Abortion opponents don’t believe Morrison will be aggressive in prosecuting Tiller, because the doctor helped finance hundreds of thousands of dollars of anti-Kline advertising in the 2002 and 2006 elections.

Morrison, an abortion rights Democrat, unseated Kline, an anti-abortion Republican, in the November general election, but Kline’s term didn’t end until Jan. 8. A day after Kline filed the charges against Tiller, a district judge dismissed them on jurisdictional grounds.

Mary Kay Culp, Kansans for Life’s executive director, took no comfort in Morrison’s promise, saying, “We don’t have any real reason to trust him to do a good job.”

Culp’s group and Operation Rescue sponsored a Statehouse rally Tuesday, attended by about 100 people, many of them wearing red T-shirts that said, “Charge Tiller. It’s the Law.”

The House Federal and State Affairs Committee already has adopted a resolution telling Morrison to prosecute Tiller, but it also scheduled a hearing Tuesday on Tiller’s case. That hearing was brief, though, with the committee’s chairman reading a letter from Morrison, who did not attend.

Ashley Anstaett, the attorney general’s spokeswoman, told reporters before the hearing that Morrison had scheduling conflicts. But at his news conference, Morrison said: “Actually, the main reason was, I didn’t feel comfortable talking about an ongoing criminal investigation in a public forum. These are really sensitive matters.”

Besides trying to force Morrison to refile the case against Tiller, abortion opponents want the House, a majority of whose members oppose abortion, to conduct its own investigation.

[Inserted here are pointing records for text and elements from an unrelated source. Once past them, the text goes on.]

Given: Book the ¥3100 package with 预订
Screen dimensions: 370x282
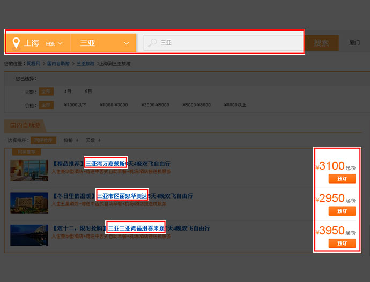Looking at the screenshot, I should [x=342, y=179].
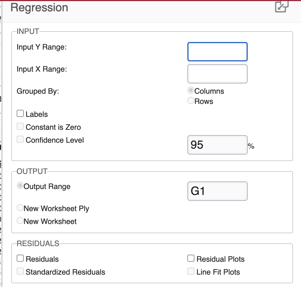Click the 95 confidence level value field
The image size is (301, 287).
click(x=217, y=145)
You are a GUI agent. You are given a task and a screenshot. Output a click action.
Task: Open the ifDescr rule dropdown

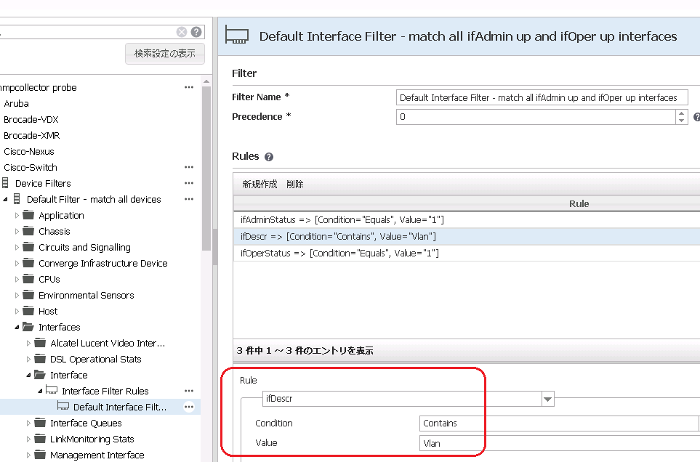pos(548,399)
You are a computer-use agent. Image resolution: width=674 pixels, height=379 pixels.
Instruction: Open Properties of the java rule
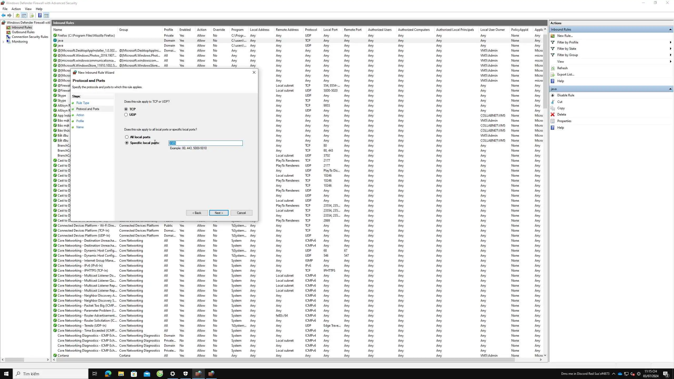point(564,121)
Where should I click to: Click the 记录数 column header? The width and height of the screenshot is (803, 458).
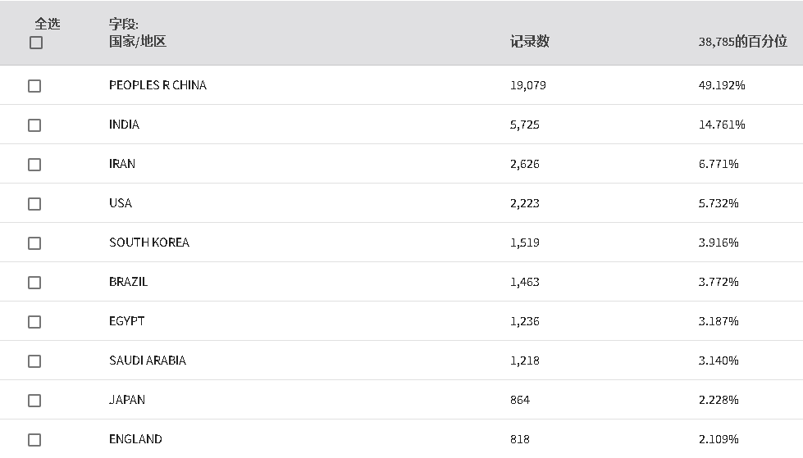click(x=530, y=42)
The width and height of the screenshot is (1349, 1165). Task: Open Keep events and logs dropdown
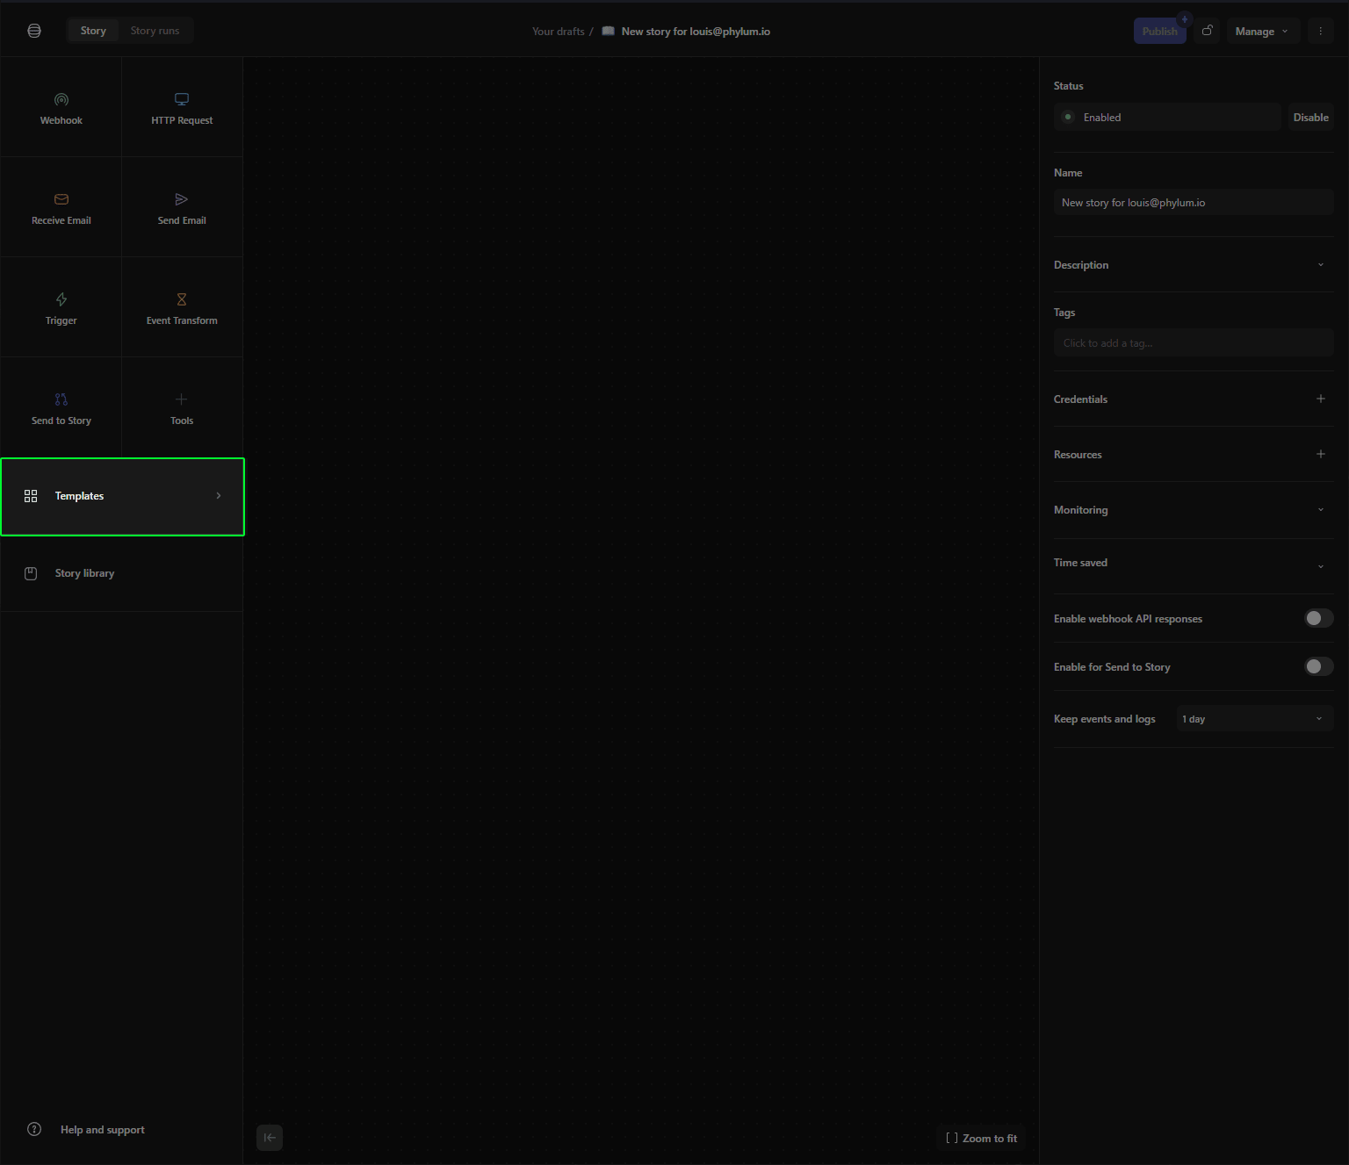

“If they would take it a step further, if they would do investigatory hearings, if they would assign a special prosecutor, that would be even better,” Culp said.

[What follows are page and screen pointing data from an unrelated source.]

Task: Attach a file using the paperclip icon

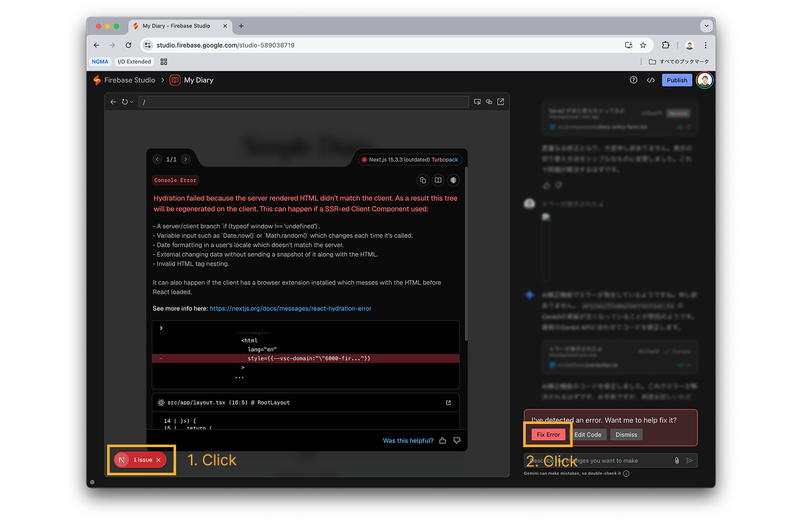Action: click(676, 460)
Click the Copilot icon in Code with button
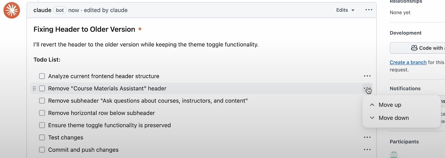 pyautogui.click(x=414, y=48)
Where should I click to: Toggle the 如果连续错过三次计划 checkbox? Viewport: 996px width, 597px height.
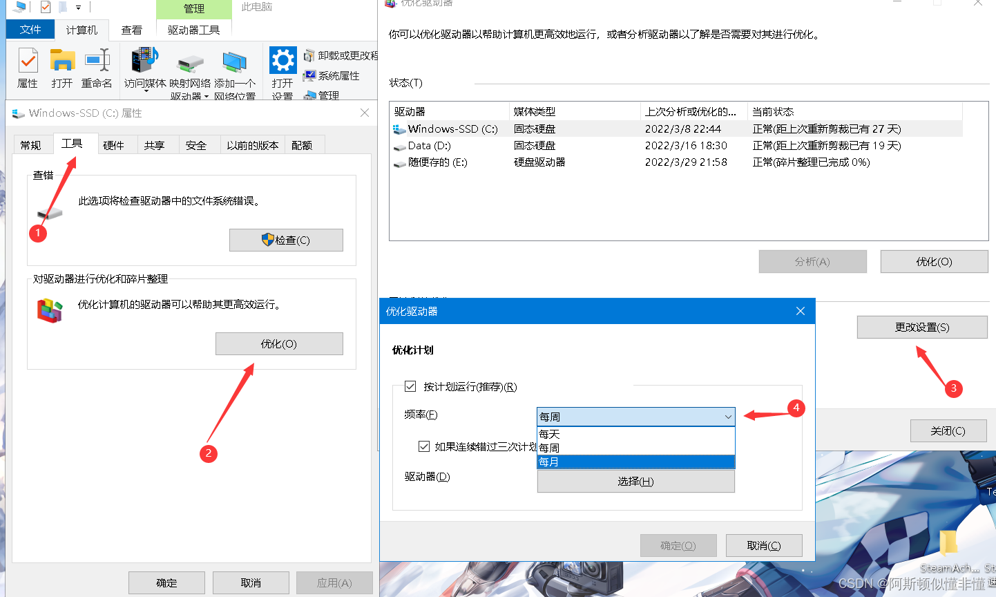tap(424, 446)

Tiller’s attorneys have said repeatedly that the charges were without merit. Lee Thompson, an attorney representing Tiller, called Kansans for Life and Operation Rescue “extremist groups without credibility.”

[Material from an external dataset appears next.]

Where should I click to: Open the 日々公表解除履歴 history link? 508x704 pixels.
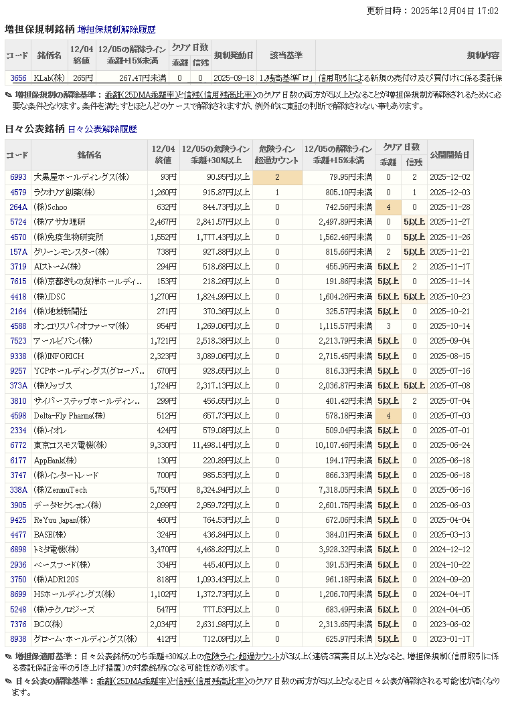point(102,129)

“The voice of the people was heard loud and strong when Phill Kline was defeated,” Thompson said, noting the Morrison received 59 percent of the vote.

Morrison said politics are involved in legislators’ interest in forcing his hand, but added, “Do I attach bad motives to it? No.

“I think they’re passionate about that issue and they want to see some action,” he said. “But what I’m saying is, they don’t know the facts and they don’t know the evidence. They’re relying on what they’ve been told.”

Kline’s legislative allies engineered the House committee’s endorsement of the resolution Monday, sending it to the House. The resolution invokes a little-used Kansas law that allows either the House or the Senate to adopt a resolution to force the attorney general to file a case.

Speaker Melvin Neufeld, R-Ingalls, has said he doesn’t know how quickly the House will debate the measure.

“We must send this to a jury of Mr. Tiller’s peers to decide whether or not he’s guilty and remove the cloud of suspicion that hangs over Kansas today,” Troy Newman, Operation Rescue’s president said, shouting over abortion opponents’ applause at the news conference. “Kansas is the laughingstock of America. Do laws mean anything?”

In his complaint against Tiller, Kline alleged the doctor performed 15 illegal late-term abortions in 2003 on patients aged 10 to 22, then failed to properly report the details to state health officials.